Putrescine and cadaverine levels rose significantly in Indian mackerel during storage under different icing conditions (p < 0.05). The initial putrescine content in Indian mackerel was significantly higher in G-0 than in G-1 and G-2 batches from day 4 to day 15 of chilled storage, and after day 11, G-1 showed significantly higher values than G-2. Jeya Shakila et al. (1996) also found that putrescine and cadaverine levels rose throughout the storage of both Indian mackerel control samples and those treated with spices. Ozyurt et al. (2012) described increasing levels of putrescine (2.35 mg/100 g) and cadaverine (6.92 mg/100 g) during storage periods, reaching 26.11 (control), 22.92 (0.05% rosemary extract) and 18.72 mg/100 g (0.1% rosemary extract) for putrescine and 19.16 (control), 21.25 (0.05% rosemary extract) and 22.07 mg/100 g (0.1% rosemary extract) for cadaverine in sardines stored in ice. Yamanaka et al. (1989) suggested that cadaverine may be used as an indicator of freshness in salmonoids (the acceptable upper limit for cadaverine is 10 mg/100 g). The cadaverine content of mackerel greatly exceeded this value after 11 and 15 days of storage for the G-0 batch and after 15 days for G-1 and G-2 batches and was not well correlated with sensory scores in the present study.

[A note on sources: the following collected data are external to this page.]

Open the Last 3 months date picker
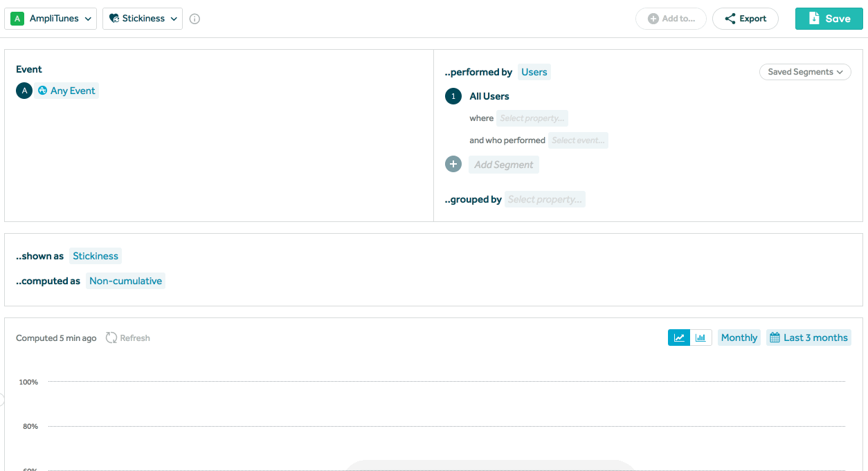Viewport: 868px width, 471px height. (808, 338)
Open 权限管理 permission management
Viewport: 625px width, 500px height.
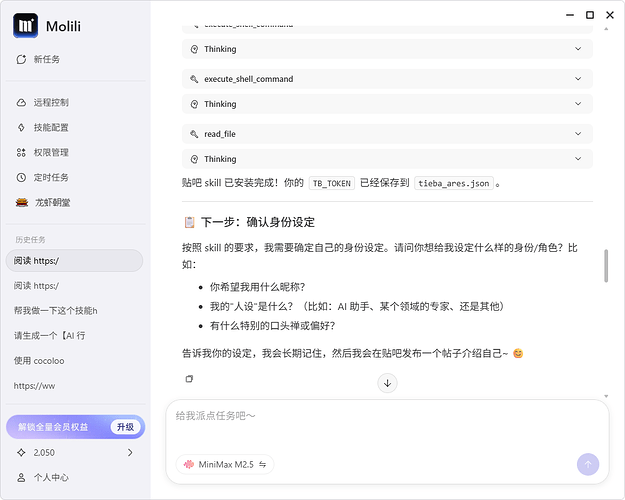[x=43, y=152]
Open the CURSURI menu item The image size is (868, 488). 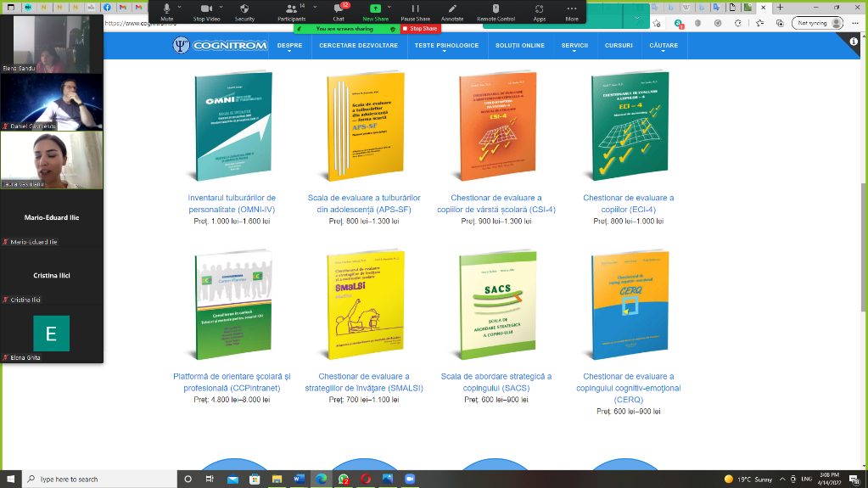click(619, 46)
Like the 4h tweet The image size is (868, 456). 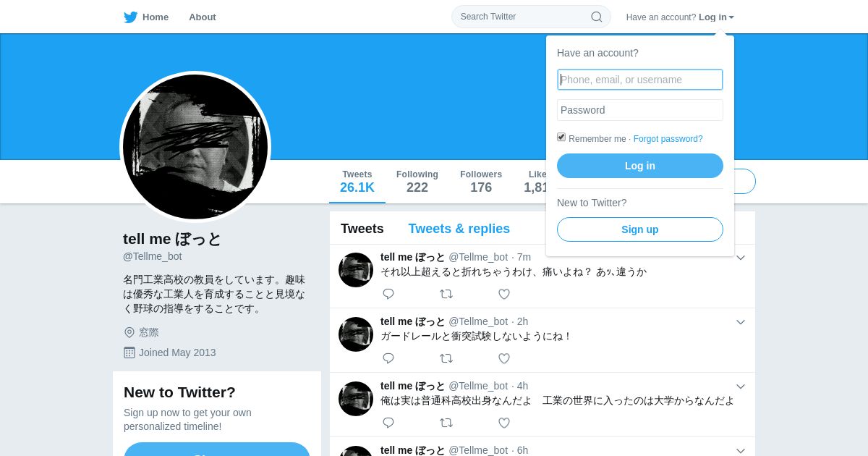(504, 423)
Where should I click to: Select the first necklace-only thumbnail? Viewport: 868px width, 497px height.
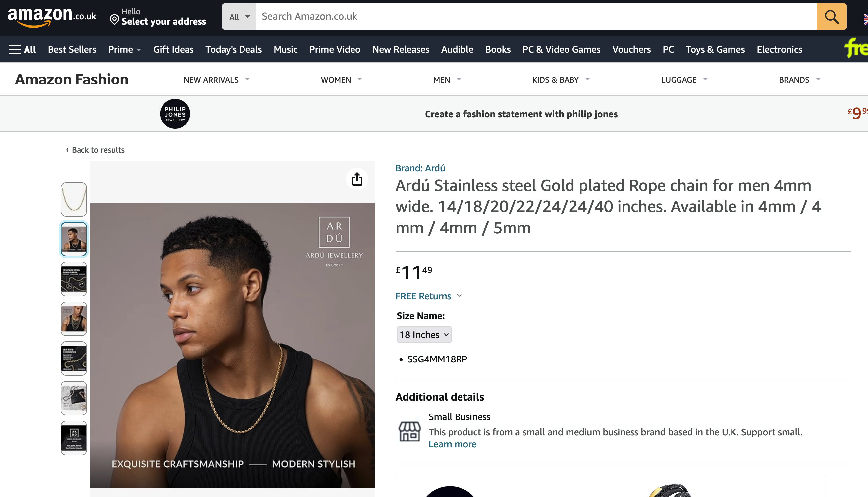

Considerable accumulation of tryptamine, tyramine, spermidine and spermine levels occurred during the storage, irrespective of the icing media. The tryptamine concentration was significantly higher in G-0 than in G-1 and G-2 batches throughout storage (p < 0.05), except on day 0. Similarly, Ozyurt et al. (2012) could not detect tryptamine on day 0 and during storage in control groups, but it was present on days 7 and 12 for sardines stored in ice with 0.05% rosemary extract. The values obtained on day 15 in G-0 exceeded 10 mg/100 g, the upper limit reported by Santos (1996). Kim et al. (2009) recorded tryptamine levels of 10.08 to 22.1 mg/100 g in fresh fish, which are comparable with the findings of the present study.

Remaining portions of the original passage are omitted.